◆ Required work:
Search the material for the string "file", then show every line where it turns up.

□ □ □ □ □ □ □

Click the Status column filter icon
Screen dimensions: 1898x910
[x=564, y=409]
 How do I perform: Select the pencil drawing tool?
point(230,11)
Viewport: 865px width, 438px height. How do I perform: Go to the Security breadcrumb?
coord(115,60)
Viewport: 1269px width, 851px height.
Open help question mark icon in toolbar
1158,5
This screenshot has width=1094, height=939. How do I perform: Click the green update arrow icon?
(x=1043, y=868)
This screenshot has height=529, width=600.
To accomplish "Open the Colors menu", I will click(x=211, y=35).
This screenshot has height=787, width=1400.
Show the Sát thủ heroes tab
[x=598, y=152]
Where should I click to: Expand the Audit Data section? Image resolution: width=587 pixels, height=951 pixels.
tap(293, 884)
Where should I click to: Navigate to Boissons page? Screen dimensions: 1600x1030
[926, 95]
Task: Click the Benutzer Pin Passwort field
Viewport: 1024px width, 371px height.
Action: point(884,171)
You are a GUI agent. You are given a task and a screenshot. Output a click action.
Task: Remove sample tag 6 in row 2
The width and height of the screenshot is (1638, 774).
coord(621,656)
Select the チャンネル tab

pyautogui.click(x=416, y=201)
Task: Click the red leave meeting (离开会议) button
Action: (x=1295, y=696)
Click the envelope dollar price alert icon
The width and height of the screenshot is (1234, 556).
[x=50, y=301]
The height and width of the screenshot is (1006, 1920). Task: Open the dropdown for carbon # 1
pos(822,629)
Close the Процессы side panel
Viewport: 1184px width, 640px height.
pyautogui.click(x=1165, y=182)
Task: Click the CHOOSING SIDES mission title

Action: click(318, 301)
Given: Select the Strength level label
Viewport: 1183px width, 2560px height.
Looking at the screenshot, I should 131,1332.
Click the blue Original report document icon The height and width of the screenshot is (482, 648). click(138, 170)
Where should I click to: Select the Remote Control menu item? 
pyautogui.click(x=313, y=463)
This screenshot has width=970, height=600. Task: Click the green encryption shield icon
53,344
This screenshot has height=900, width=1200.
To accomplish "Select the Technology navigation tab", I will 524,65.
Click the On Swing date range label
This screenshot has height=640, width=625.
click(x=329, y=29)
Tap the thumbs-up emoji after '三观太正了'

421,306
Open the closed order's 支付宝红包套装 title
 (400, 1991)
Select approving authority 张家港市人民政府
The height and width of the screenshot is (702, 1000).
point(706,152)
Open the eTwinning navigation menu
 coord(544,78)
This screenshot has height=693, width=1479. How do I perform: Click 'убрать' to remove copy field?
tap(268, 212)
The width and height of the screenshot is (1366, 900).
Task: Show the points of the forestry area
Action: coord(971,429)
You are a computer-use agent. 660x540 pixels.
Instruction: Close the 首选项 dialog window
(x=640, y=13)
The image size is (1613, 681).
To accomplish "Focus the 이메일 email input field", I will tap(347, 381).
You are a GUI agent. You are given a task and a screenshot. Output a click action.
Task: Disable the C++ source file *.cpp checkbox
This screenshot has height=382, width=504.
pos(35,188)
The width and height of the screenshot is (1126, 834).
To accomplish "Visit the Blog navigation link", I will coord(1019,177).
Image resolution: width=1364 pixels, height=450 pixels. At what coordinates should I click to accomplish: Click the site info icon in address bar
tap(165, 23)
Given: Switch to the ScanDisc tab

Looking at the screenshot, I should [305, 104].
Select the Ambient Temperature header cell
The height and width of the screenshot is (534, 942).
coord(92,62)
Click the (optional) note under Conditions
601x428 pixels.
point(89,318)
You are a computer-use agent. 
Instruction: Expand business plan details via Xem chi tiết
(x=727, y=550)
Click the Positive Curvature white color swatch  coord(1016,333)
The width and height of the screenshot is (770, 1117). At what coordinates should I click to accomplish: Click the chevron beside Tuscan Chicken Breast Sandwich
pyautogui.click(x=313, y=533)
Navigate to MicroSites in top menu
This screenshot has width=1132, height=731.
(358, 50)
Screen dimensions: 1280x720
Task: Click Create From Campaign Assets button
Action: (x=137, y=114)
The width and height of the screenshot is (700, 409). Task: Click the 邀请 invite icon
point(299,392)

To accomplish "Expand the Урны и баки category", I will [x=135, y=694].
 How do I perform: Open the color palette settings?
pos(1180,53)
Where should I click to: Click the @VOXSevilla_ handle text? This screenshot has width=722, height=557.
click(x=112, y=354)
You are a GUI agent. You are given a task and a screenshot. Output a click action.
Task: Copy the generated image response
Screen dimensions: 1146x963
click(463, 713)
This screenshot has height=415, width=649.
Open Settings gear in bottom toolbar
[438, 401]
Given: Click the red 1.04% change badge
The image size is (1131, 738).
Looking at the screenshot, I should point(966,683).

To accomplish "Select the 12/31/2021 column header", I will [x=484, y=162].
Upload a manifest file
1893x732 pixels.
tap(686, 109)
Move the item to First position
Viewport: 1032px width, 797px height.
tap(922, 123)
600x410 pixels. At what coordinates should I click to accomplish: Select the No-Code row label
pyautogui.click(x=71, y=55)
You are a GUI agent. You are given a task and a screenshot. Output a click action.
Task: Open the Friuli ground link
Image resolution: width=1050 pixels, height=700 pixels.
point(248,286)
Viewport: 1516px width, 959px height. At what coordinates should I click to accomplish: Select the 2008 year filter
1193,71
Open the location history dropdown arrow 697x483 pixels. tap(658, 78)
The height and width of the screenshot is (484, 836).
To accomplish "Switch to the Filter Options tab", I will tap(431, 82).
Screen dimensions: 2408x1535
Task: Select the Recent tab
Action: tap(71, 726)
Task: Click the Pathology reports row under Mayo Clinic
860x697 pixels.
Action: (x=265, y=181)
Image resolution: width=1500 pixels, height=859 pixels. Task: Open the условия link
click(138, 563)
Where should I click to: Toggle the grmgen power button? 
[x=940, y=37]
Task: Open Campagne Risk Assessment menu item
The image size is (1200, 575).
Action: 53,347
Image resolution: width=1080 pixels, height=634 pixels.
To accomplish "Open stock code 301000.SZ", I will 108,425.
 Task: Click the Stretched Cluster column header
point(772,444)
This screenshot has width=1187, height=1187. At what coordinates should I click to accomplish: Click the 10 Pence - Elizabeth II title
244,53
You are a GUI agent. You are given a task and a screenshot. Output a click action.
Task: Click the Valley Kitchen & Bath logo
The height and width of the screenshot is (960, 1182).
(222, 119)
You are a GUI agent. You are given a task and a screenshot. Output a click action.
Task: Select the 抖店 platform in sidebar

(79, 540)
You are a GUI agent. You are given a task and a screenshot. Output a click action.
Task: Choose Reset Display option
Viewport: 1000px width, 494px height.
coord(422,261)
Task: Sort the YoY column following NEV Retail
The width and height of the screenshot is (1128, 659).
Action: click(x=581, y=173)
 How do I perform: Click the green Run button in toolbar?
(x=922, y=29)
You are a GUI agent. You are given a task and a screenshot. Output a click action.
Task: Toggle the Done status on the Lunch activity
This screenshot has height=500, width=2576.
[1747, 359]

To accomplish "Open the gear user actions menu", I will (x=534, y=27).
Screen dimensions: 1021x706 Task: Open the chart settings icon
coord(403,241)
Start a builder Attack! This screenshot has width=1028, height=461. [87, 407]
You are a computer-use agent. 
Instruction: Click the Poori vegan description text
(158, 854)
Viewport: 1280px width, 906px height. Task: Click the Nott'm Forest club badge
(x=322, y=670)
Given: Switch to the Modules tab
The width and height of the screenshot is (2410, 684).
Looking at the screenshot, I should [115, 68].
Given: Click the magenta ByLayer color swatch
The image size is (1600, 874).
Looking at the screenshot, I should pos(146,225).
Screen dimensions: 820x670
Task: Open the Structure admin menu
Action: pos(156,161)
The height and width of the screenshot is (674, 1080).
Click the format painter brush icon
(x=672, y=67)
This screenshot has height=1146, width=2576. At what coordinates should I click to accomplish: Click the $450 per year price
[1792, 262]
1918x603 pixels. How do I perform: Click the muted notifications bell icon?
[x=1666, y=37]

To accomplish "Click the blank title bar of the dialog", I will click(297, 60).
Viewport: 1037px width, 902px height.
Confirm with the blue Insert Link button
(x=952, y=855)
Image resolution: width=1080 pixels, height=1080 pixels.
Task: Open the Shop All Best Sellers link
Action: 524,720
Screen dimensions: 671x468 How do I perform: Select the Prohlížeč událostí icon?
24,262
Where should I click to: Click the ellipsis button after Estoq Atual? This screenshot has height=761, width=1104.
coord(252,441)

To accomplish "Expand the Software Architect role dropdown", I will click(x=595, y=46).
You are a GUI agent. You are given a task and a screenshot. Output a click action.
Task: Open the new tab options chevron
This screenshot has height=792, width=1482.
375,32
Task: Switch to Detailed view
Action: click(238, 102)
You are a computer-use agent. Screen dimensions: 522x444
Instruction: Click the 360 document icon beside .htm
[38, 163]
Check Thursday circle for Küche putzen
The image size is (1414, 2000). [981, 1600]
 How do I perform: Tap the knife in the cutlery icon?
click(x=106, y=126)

□ □ □ □ □ □ □

◆ Your solution:
Task: Disable the C++ source file *.cpp checkbox
Upload a manifest file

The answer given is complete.